Камю улавливал в обрушившихся на Францию потрясениях еще одно печальное напоминание о провале «идеализма блаженных» (I, 1824) – преемников незадачливого вольтеровского горемыки Панглоса с его прекраснодушным «все к лучшему в этом наилучшем из миров». Бесполезно, даже вредно прятаться от горьких очевидностей; трезвый взгляд на вещи по крайней мере оберегает от болезненной сломленности, какой сопровождается крах взлелеянных и не оправдавшихся ожиданий. «Дела пойдут гораздо лучше, когда будет раз и навсегда покончено с надеждой» (I, 1466). Проститься с ней не значит, однако, впасть в отчаяние. Проявляя, как говорится, «добрую непоследовательность», Камю предостерегал и от слишком распространившегося в те дни «смешения трагедии и отчаяния» (II, 836). Последнее чревато капитулянтством, тогда как трагический настрой ума вовсе не исключает «хорошенького пинка под зад беде», ссылался он на крепкие слова Лоренса (II, 1466). В статье, напечатанной в газете «Французский Тунис» в январе 1941 года (позже этот текст был переработан в эссе «Миндальные деревья» для книги «Лето»), Камю писал: «С ясным умом выносить удары судьбы не значит с ней смиряться. Дух может быть убит лишь одним: отчаянием, которое ведет к худшей покорности… Я полагаю, что духу есть чем заняться и помимо самоотрицания и самоуничижения. Запасшись как следует презрением и пренебрежением, те из нас, кто заслуживает того, чтобы преодолеть несчастья, их преодолеют. Не станем слушать кричащих о светопреставлении» (II, 1824).

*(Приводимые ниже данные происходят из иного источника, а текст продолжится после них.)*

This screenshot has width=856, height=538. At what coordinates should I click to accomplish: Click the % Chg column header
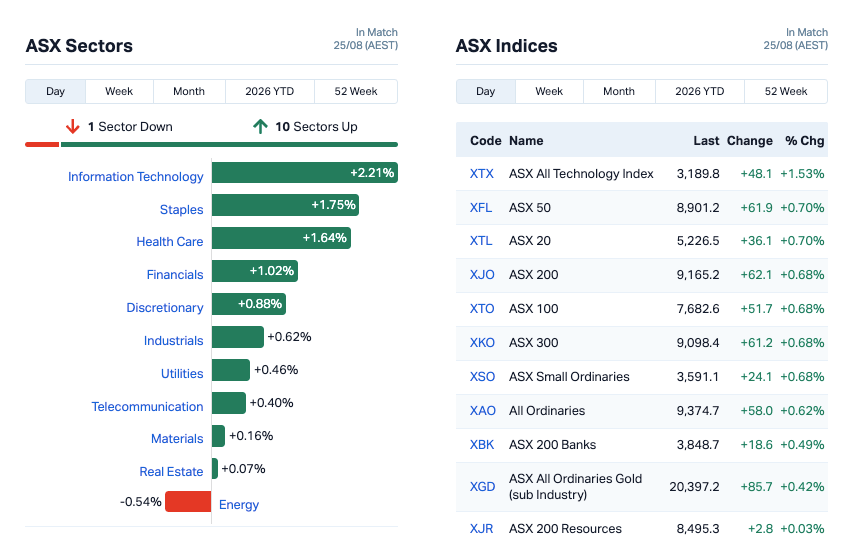804,141
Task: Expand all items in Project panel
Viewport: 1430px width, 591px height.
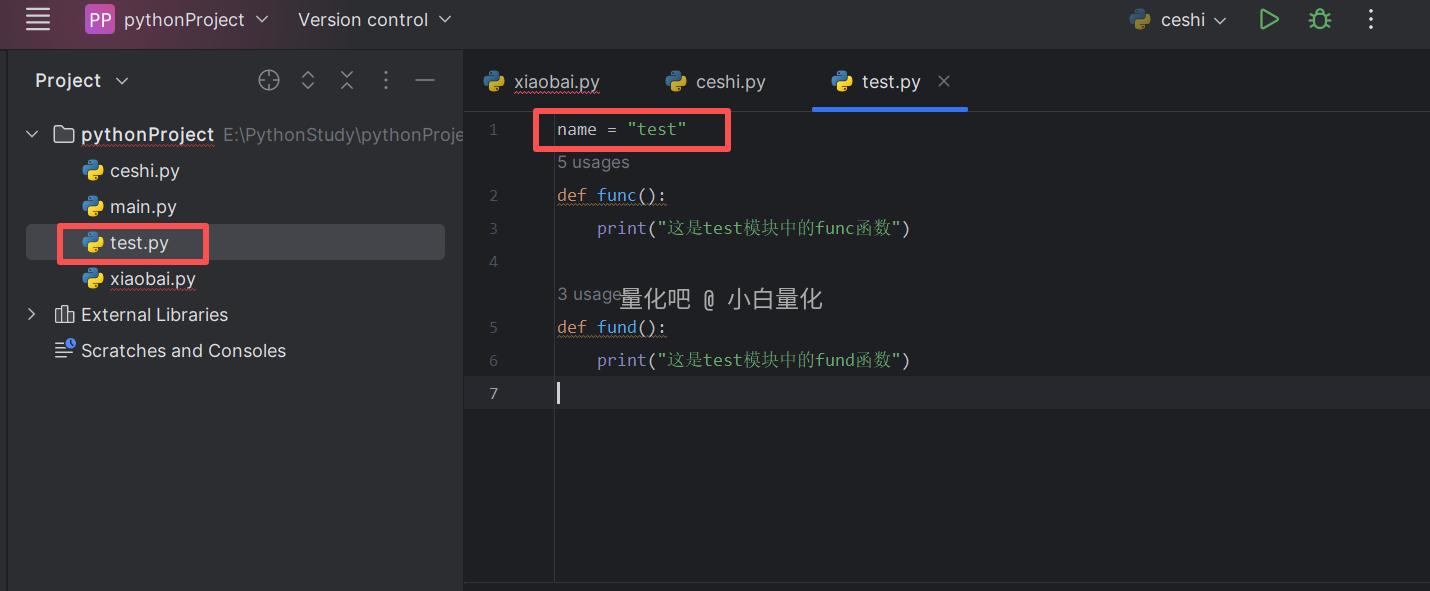Action: (x=308, y=81)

Прямо перекликаясь с этими прикрепленными к хроникальной злобе дня публицистическими призывами Камю, «Миф о Сизифе», конечно, не есть прибегающие к потаенному эзопову иносказанию очерк духовной ситуации 1940/41 года, как она являлась рядовому французу. Сам Камю представлял свое эссе как попытку «описать в чистом виде болезнь умов» (II, 98) всего XX столетия – растерянность обыденного сознания перед ходом отчужденной цивилизации, которую уже не оправдать ни Промыслом Божьим, ни опошленным либеральными сочинителями всеблагим Разумом, предрекавшим счастливый конец сказке по имени история.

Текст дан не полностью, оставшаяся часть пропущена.